President Uhuru Kenyatta on Thursday unveiled the multi-billion new facility at Dunhill Towers in Westlands, Nairobi.
In a statement sent to the newsrooms from Statehouse, the head of state expressed optimism that the facility will bolster the government’s push to secure high-tech jobs in the digital space for the youth.
“As a premier centre of research and development for Microsoft, we all remain confident that you – together with our young men and women – will build a local world-class talent and create innovative technological solutions that will yield global positive impacts,” said President Kenyatta said.
The facility will house the research, design, engineering, and invocation teams as well as the Microsoft Garage, an incubation hub launched as part of the ongoing efforts to scale tech innovation on the continent.
The centre is one of the largest software engineering facilities in Africa and sets the standard for a new generation of technology hubs across the continent.
It has been built in a similar style to Microsoft’s global offices to optimise space utilisation, air conditioning, and lighting adjustments as part of Microsoft’s global ambition to be net carbon negative by 2030.
It also boasts of self-heating windows, a mini solar plant to power the facility, and a water treatment facility to recycle and purify the water, which is not yet available in other Microsoft offices but are available at the new ADC facility.

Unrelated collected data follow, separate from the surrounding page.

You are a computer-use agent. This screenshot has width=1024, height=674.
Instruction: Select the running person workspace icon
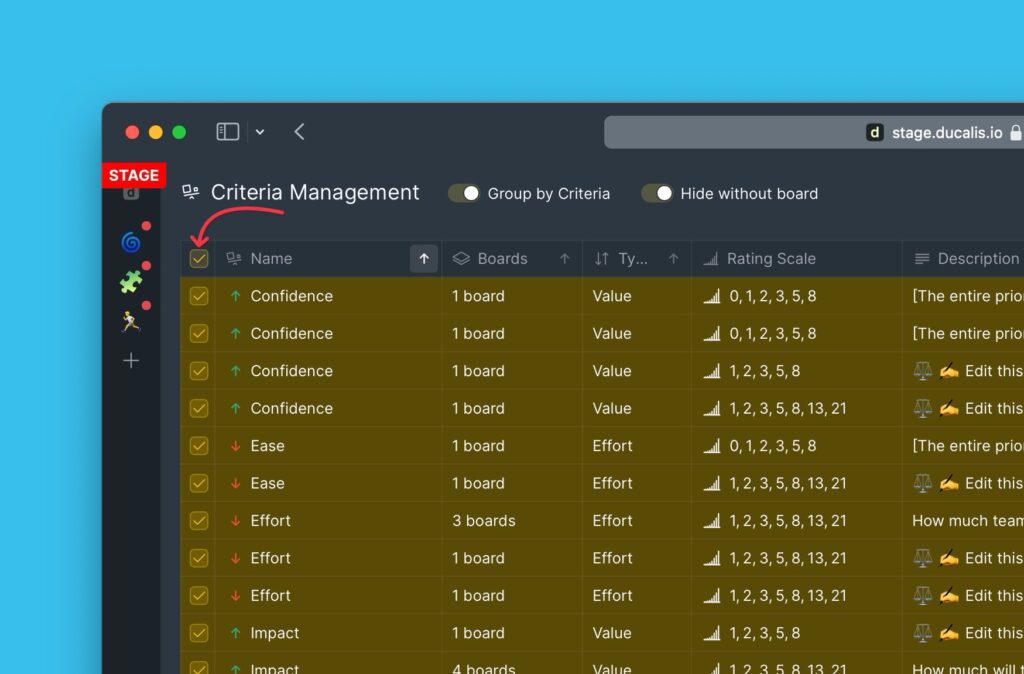click(x=131, y=321)
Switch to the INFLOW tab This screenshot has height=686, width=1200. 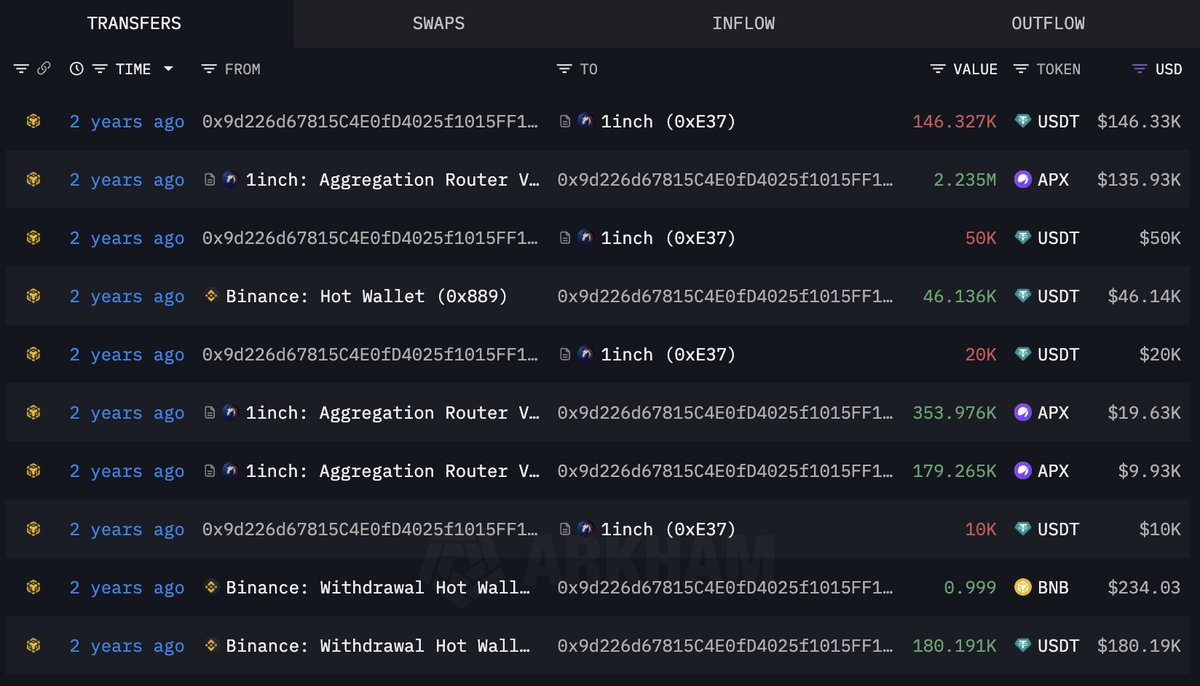[x=743, y=23]
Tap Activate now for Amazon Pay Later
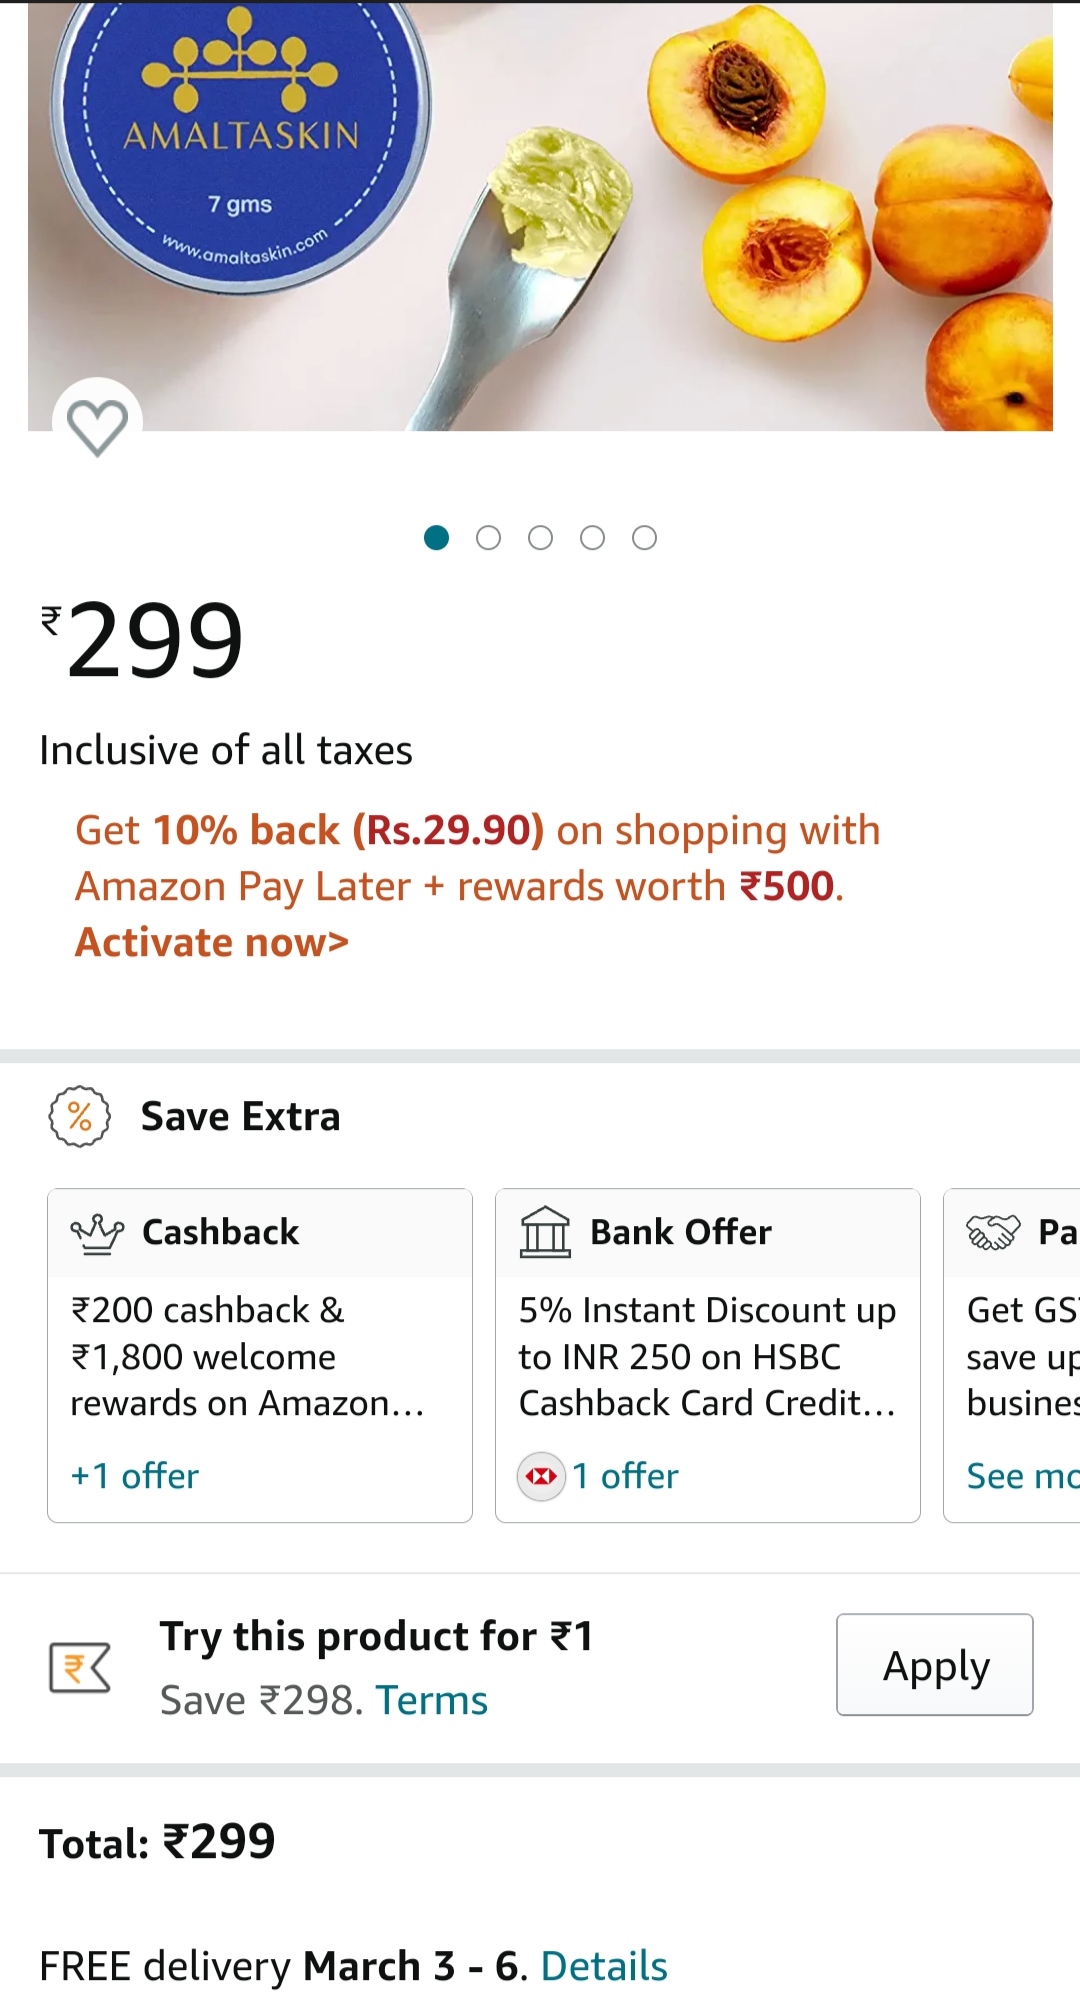 pyautogui.click(x=212, y=942)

President Kenyatta said that Microsoft has also partnered with local universities and start-ups to provide training and skills to create job opportunities for over 200,000 young Kenyans in support of the digital economy.
The President cited the creation offull-time time jobs for Kenyans in the fields of software development, programme management, technical design, content writing, operations, research and applied sciences as part of the mutually beneficial partnership between the Government and Microsoft.
“One of our proud achievements in developing this facility was during the construction phase when we hired over 100 builders, artisans, architects, artists, craftsmen, women groups, and other skilled and unskilled workers, all during the height of the COVID pandemic,” said ADC managing director Jack Ngare.
The investments in the centres are part of Microsoft’s ongoing plans for enabling digital transformation, bridging gaps in infrastructure, connectivity and capability while creating sustained societal impact on the continent.